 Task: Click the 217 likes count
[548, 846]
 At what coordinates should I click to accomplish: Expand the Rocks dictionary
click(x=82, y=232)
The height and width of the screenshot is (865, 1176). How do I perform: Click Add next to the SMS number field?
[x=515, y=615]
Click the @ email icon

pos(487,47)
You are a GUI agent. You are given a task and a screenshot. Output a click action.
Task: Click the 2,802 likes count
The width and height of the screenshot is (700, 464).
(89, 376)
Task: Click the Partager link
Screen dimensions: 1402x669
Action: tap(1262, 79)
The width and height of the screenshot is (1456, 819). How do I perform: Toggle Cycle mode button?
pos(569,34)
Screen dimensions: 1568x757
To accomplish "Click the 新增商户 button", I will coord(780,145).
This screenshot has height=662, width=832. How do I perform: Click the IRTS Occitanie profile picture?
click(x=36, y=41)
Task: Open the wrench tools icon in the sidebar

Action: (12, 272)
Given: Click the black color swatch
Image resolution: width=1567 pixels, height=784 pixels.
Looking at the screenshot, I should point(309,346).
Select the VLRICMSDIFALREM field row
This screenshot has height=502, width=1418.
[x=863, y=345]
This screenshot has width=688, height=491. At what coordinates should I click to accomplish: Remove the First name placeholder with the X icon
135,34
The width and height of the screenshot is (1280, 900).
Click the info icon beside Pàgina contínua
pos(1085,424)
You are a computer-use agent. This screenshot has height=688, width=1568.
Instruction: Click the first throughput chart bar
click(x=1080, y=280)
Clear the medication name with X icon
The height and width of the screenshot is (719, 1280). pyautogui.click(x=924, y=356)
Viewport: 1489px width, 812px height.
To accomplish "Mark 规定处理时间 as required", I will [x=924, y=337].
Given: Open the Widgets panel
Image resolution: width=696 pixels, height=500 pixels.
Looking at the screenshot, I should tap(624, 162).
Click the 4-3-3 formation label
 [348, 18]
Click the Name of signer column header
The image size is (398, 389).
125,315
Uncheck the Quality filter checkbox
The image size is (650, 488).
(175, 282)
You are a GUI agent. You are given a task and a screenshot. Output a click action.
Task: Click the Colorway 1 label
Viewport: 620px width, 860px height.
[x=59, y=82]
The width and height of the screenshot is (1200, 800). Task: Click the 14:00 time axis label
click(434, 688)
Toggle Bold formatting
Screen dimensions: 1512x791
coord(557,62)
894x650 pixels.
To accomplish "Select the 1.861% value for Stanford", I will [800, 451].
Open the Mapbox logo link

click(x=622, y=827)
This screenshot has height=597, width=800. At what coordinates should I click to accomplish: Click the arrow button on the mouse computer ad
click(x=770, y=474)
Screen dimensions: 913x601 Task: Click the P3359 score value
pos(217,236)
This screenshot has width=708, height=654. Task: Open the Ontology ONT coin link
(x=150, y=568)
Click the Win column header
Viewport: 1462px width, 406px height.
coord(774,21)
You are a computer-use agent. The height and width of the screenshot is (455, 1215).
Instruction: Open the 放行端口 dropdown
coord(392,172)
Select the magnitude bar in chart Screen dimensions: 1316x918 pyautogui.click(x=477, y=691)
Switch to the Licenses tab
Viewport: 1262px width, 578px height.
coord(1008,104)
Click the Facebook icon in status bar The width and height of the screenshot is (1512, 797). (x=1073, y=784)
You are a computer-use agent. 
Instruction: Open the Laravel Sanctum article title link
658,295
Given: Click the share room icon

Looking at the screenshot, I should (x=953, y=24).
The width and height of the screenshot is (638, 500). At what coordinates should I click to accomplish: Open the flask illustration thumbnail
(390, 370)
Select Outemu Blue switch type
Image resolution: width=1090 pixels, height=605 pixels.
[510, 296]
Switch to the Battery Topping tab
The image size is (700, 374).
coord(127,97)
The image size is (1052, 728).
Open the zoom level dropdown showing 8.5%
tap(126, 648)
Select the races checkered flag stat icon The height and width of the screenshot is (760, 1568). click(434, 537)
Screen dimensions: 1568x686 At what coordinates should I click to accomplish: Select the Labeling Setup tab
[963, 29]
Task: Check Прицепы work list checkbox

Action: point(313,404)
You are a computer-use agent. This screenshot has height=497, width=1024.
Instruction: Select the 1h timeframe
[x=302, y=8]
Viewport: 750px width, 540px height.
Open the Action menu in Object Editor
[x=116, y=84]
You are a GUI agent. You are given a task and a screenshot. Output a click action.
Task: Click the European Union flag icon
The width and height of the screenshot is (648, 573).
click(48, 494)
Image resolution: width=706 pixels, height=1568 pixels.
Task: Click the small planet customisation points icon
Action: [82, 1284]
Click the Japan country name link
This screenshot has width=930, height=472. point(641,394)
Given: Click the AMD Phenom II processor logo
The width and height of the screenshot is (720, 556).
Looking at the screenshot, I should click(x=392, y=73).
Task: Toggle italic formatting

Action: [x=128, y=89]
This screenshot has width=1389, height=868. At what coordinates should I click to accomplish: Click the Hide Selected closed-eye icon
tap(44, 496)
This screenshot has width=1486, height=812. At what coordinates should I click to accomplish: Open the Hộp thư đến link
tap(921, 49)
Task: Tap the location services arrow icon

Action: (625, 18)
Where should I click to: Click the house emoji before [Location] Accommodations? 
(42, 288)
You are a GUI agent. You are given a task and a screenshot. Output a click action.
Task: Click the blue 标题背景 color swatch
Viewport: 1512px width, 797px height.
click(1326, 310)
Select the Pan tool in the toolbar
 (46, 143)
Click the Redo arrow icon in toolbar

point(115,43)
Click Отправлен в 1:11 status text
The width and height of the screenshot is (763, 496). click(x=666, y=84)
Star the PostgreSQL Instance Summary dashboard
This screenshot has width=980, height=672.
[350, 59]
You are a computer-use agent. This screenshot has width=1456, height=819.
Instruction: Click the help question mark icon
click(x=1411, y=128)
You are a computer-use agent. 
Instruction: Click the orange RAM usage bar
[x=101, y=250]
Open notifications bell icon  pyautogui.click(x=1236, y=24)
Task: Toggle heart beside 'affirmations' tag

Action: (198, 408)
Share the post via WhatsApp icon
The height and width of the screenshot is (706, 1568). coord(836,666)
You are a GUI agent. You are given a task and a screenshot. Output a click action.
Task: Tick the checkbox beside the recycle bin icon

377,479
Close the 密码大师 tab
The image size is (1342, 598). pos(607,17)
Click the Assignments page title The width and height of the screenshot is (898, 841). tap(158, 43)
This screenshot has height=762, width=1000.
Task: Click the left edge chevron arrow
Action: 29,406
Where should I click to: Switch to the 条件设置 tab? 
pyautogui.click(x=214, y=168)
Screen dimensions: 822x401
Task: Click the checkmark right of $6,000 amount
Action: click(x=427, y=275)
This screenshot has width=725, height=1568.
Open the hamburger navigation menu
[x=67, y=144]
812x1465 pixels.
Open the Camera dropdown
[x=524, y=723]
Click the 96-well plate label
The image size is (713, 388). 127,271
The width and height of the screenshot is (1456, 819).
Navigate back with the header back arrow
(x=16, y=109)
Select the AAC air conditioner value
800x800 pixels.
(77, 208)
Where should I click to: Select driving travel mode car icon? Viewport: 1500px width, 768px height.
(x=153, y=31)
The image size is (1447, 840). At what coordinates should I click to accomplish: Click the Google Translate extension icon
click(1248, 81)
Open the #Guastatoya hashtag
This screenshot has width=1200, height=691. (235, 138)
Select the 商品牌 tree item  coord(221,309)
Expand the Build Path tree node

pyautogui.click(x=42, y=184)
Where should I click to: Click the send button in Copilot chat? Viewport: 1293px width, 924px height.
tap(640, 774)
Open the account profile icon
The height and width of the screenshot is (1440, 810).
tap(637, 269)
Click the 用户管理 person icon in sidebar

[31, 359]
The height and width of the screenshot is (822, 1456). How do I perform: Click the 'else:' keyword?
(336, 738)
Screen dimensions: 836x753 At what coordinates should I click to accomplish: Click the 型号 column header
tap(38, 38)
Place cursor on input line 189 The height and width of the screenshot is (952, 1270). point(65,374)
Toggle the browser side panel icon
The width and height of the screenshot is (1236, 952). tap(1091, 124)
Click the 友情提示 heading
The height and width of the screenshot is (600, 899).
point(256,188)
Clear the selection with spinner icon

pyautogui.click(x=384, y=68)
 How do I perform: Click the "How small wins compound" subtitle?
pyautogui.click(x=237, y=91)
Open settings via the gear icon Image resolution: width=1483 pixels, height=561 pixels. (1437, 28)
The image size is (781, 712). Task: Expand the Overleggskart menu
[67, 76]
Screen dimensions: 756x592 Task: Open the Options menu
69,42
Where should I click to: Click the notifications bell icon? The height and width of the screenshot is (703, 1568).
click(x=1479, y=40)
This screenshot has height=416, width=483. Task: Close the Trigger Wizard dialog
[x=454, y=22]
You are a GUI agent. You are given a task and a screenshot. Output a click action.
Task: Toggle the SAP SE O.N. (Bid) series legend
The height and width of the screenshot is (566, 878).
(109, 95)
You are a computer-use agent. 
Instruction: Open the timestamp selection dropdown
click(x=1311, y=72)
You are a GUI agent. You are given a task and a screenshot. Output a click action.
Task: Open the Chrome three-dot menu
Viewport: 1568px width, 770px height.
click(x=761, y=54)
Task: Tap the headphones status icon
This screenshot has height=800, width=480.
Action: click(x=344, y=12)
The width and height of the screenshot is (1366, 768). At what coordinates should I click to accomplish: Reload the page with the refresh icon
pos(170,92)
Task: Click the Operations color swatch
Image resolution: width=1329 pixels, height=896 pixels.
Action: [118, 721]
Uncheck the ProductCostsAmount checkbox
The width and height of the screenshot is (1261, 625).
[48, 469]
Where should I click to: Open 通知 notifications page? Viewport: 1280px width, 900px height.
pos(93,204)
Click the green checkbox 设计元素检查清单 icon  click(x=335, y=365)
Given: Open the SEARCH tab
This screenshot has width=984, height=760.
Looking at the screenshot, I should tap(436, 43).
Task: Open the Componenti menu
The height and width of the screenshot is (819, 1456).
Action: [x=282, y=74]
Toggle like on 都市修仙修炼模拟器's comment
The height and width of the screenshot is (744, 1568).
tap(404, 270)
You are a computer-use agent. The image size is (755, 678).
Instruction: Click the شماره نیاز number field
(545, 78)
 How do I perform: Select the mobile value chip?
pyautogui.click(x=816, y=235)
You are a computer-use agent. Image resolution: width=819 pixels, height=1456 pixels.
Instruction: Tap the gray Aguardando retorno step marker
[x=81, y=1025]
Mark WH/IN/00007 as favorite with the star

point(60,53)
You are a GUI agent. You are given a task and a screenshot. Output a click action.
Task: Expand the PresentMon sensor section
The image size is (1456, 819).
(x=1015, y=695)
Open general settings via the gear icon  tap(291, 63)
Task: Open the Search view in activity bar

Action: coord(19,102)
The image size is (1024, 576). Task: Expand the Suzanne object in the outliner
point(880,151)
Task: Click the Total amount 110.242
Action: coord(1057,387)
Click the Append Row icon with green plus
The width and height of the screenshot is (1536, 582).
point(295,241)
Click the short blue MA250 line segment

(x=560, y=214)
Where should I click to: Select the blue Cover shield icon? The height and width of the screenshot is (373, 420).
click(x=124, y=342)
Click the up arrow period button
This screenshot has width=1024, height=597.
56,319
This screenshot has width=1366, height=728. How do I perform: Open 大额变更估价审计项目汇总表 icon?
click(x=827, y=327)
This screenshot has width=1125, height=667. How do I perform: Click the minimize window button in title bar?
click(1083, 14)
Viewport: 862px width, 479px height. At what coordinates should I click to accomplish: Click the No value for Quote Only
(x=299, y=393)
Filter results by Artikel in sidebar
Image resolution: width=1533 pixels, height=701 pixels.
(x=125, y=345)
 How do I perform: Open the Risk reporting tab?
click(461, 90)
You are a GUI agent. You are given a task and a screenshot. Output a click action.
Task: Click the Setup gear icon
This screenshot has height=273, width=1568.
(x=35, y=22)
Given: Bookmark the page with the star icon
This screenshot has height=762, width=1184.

Written exercise - Rewrite the listing from the line with "has height=497, width=1024." to the line with "[x=116, y=84]", changing "timeframe" to "time range" and keeping everything else the same. Give only those lines.

Result -
You are a computer-use agent. This screenshot has height=497, width=1024.
Instruction: Select the 1h time range
[x=302, y=8]
Viewport: 750px width, 540px height.
Open the Action menu in Object Editor
[x=116, y=84]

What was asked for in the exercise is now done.